Rick Bayless seems like a cool dude: won Top Chef Masters, cooks in his backyard, has great facial hair. Unfortunately Frontera just didn’t live up to the hype.
Alright, so the Lamb Shank special was stuff of legend. Awesome tender meat that fell off the bone. The mole, well, makes you want to learn how to make mole.
But lets talk Mexican staples that Frontera SHOULD knock out of the park. Guacamole. It’s featured on the menu and evidently one of Rick’s staples. I wanted to eat and say “wow, that was the best Guacamole in the history of Guacamole.” But no. I mean it was alright – its hard for mashed up avocado not to be, but I was expecting to be wowed. The to-go taco place down the block from me has bomb-ass avocado/tomato/onion style guacamole, and I don’t think any of their people has ever been on Food Network.

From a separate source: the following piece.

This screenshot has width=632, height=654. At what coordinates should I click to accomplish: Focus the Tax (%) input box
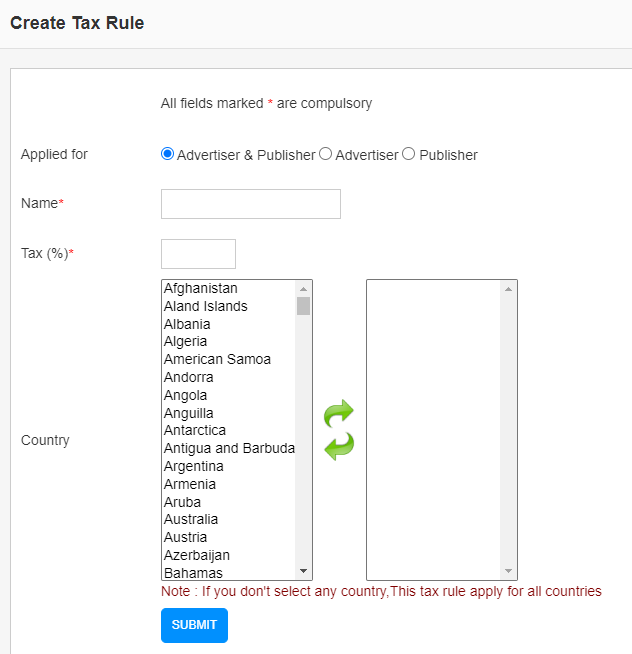[198, 254]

Ceviche. When I saw that trio-ceviche special I was ready to dine on an unparallelled bastion of the sea. Of the three preparations the shrimp/squid/cucumber preparation was the tastiest, but the fruity fish preparation tasted iodine-y, and the classic ceviche was cray acidic. I wanted it to be great and it just wasn’t.
I do have to give it up for the service though. The server we had was on point – one of the friendlier servers I’ve met in a while.
There’s a plethora of great Mexican restaurants in Chicago, many quite a pretty penny cheaper than Frontera, many with food that does not disappoint.